Instructions to follow: After locating the line with "Essenza Monviso (88, 1675)" in the data that follows, return it and every later line exactly, up to and including the line with "Rodica Bartels (187, 434)".

Supplied records:
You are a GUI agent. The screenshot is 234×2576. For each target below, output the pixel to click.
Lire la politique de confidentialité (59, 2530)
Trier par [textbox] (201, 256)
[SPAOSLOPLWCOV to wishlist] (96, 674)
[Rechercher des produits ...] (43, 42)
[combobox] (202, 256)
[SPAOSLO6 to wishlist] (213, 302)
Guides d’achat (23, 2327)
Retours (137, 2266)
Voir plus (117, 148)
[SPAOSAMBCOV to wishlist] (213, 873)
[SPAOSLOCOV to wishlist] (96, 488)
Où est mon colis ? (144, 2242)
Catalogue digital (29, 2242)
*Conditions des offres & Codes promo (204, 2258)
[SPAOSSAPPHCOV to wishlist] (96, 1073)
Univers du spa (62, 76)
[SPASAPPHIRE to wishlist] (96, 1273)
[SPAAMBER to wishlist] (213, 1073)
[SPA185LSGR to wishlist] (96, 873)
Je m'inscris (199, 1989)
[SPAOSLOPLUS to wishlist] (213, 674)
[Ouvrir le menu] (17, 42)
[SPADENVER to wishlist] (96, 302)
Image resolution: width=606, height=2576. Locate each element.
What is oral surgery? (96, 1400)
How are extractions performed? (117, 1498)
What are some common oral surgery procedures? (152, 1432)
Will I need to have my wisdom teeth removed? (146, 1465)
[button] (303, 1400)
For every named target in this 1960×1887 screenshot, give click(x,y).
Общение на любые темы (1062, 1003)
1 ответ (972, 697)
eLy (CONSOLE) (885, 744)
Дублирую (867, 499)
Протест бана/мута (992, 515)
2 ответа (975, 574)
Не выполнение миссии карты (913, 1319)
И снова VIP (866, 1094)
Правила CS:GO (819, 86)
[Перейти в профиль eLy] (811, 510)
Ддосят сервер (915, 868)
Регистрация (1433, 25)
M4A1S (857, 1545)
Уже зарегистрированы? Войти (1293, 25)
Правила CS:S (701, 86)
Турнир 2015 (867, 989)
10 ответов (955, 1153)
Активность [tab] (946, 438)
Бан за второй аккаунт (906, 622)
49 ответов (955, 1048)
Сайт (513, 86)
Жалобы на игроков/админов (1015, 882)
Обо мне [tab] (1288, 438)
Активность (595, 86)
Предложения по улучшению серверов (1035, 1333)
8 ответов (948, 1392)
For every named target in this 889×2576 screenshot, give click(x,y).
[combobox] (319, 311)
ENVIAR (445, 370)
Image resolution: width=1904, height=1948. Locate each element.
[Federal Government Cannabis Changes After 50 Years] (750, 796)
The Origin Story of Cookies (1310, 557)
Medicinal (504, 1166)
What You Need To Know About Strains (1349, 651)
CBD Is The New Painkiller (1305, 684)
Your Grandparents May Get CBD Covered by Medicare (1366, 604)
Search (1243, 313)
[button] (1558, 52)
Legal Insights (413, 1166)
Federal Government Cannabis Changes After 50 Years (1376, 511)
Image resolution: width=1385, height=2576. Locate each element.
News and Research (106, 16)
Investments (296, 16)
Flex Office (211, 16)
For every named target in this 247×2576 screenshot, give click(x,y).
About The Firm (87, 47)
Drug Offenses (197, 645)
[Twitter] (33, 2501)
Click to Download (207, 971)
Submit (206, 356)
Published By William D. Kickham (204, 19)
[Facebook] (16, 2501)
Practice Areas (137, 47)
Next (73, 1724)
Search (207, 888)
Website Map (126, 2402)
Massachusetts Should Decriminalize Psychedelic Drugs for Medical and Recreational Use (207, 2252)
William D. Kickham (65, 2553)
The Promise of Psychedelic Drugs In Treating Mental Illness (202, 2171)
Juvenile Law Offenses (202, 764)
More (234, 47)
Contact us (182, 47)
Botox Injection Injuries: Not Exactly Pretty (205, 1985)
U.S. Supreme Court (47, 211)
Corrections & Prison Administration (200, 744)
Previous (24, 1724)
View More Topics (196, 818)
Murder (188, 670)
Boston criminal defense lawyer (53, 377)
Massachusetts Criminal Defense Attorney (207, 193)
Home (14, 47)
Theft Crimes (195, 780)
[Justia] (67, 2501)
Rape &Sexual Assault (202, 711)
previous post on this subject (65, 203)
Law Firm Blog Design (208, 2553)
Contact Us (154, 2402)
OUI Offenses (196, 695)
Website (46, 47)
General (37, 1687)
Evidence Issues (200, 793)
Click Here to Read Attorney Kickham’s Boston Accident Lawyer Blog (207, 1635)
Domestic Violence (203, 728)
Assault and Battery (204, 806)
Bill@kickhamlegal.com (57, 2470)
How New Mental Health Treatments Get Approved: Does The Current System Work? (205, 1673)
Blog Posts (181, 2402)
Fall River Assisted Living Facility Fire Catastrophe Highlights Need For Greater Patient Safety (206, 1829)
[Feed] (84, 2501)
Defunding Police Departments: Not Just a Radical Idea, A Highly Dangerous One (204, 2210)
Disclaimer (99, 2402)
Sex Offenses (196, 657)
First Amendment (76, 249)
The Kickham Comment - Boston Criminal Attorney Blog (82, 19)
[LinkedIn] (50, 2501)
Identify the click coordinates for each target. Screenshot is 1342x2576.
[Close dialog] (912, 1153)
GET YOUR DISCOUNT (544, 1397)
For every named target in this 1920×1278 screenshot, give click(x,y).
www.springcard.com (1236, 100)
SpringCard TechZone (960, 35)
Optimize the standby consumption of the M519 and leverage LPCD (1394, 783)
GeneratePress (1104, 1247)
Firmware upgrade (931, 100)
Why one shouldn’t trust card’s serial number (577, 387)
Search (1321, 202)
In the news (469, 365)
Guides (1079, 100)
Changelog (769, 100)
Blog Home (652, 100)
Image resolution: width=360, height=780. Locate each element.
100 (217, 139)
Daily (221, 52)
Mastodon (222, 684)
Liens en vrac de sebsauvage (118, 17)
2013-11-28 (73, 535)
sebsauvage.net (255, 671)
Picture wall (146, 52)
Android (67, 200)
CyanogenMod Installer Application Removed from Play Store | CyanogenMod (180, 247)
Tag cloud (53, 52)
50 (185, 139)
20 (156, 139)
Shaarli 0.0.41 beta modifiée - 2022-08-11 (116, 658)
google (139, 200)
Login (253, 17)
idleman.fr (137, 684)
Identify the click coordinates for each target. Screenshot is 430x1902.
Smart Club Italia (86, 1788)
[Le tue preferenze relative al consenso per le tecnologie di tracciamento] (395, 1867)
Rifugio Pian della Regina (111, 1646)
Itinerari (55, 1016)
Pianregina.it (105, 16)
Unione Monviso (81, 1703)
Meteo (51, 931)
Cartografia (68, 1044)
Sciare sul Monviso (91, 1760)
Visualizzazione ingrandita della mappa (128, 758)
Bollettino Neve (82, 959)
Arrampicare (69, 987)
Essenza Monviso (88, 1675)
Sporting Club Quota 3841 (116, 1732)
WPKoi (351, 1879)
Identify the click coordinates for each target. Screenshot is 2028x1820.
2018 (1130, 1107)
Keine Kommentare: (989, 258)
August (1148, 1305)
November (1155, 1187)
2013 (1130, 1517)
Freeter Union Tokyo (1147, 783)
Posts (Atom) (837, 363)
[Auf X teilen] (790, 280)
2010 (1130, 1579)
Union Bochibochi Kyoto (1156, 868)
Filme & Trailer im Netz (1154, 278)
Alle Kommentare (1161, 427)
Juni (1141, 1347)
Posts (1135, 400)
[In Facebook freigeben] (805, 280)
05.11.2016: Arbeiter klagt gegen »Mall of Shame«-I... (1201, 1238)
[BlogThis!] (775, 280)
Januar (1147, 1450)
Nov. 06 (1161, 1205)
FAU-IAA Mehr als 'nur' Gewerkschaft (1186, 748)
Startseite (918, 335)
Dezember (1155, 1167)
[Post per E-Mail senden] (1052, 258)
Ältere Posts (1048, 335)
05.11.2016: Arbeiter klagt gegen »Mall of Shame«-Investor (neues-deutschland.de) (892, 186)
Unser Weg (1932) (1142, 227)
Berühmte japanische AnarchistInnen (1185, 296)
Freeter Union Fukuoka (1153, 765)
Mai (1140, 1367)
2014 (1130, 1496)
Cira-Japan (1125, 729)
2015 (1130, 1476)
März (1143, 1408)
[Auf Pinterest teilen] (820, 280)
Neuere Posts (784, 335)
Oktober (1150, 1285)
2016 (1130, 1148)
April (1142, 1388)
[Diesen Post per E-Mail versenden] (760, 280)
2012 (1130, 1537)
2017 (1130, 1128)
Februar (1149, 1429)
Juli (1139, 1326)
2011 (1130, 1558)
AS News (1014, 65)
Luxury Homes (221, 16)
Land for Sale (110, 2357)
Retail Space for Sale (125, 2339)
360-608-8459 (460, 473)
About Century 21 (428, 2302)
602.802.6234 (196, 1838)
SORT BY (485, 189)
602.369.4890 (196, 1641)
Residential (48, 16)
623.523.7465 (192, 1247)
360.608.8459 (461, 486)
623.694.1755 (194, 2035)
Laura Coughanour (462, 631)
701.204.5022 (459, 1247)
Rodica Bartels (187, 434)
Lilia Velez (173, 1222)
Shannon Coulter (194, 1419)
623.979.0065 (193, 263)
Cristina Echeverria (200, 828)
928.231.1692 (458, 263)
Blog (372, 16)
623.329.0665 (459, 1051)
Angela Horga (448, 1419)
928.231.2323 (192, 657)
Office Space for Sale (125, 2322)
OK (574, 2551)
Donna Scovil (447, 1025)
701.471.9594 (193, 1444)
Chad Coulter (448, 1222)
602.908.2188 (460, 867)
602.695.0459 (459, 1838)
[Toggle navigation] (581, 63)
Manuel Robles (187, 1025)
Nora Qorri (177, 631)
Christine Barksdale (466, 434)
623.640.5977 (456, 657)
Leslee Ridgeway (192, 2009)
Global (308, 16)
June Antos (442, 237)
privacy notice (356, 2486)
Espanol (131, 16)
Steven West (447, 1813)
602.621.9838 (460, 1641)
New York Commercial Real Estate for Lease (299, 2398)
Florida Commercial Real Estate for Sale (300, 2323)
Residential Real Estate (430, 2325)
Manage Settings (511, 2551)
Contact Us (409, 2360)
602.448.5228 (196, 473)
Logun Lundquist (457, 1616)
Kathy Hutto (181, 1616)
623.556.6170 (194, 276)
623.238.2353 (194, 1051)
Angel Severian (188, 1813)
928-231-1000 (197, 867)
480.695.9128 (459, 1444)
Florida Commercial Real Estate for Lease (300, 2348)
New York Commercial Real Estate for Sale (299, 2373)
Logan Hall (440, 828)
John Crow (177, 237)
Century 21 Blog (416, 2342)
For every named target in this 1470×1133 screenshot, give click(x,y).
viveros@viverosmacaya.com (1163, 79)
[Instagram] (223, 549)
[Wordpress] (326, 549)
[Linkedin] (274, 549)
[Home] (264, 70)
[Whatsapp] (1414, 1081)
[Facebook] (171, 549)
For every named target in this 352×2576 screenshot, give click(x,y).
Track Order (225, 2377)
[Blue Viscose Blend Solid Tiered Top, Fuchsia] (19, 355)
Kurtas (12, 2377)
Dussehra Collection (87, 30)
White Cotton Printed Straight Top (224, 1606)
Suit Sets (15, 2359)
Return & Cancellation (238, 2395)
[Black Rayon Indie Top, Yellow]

Response to this task:
Essenza Monviso (88, 1675)
Sporting Club Quota 3841 (116, 1732)
WPKoi (351, 1879)
Identify the click coordinates for each target. Screenshot is 2028x1820.
2018 (1130, 1107)
Keine Kommentare: (989, 258)
August (1148, 1305)
November (1155, 1187)
2013 (1130, 1517)
Freeter Union Tokyo (1147, 783)
Posts (Atom) (837, 363)
[Auf X teilen] (790, 280)
2010 (1130, 1579)
Union Bochibochi Kyoto (1156, 868)
Filme & Trailer im Netz (1154, 278)
Alle Kommentare (1161, 427)
Juni (1141, 1347)
Posts (1135, 400)
[In Facebook freigeben] (805, 280)
05.11.2016: Arbeiter klagt gegen »Mall of Shame«-I... (1201, 1238)
[BlogThis!] (775, 280)
Januar (1147, 1450)
Nov. 06 (1161, 1205)
FAU-IAA Mehr als 'nur' Gewerkschaft (1186, 748)
Startseite (918, 335)
Dezember (1155, 1167)
[Post per E-Mail senden] (1052, 258)
Ältere Posts (1048, 335)
05.11.2016: Arbeiter klagt gegen »Mall of Shame«-Investor (neues-deutschland.de) (892, 186)
Unser Weg (1932) (1142, 227)
Berühmte japanische AnarchistInnen (1185, 296)
Freeter Union Fukuoka (1153, 765)
Mai (1140, 1367)
2014 (1130, 1496)
Cira-Japan (1125, 729)
2015 (1130, 1476)
März (1143, 1408)
[Auf Pinterest teilen] (820, 280)
Neuere Posts (784, 335)
Oktober (1150, 1285)
2016 (1130, 1148)
April (1142, 1388)
[Diesen Post per E-Mail versenden] (760, 280)
2012 (1130, 1537)
2017 (1130, 1128)
Februar (1149, 1429)
Juli (1139, 1326)
2011 (1130, 1558)
AS News (1014, 65)
Luxury Homes (221, 16)
Land for Sale (110, 2357)
Retail Space for Sale (125, 2339)
360-608-8459 (460, 473)
About Century 21 (428, 2302)
602.802.6234 (196, 1838)
SORT BY (485, 189)
602.369.4890 (196, 1641)
Residential (48, 16)
623.523.7465 (192, 1247)
360.608.8459 (461, 486)
623.694.1755 (194, 2035)
Laura Coughanour (462, 631)
701.204.5022 (459, 1247)
Rodica Bartels (187, 434)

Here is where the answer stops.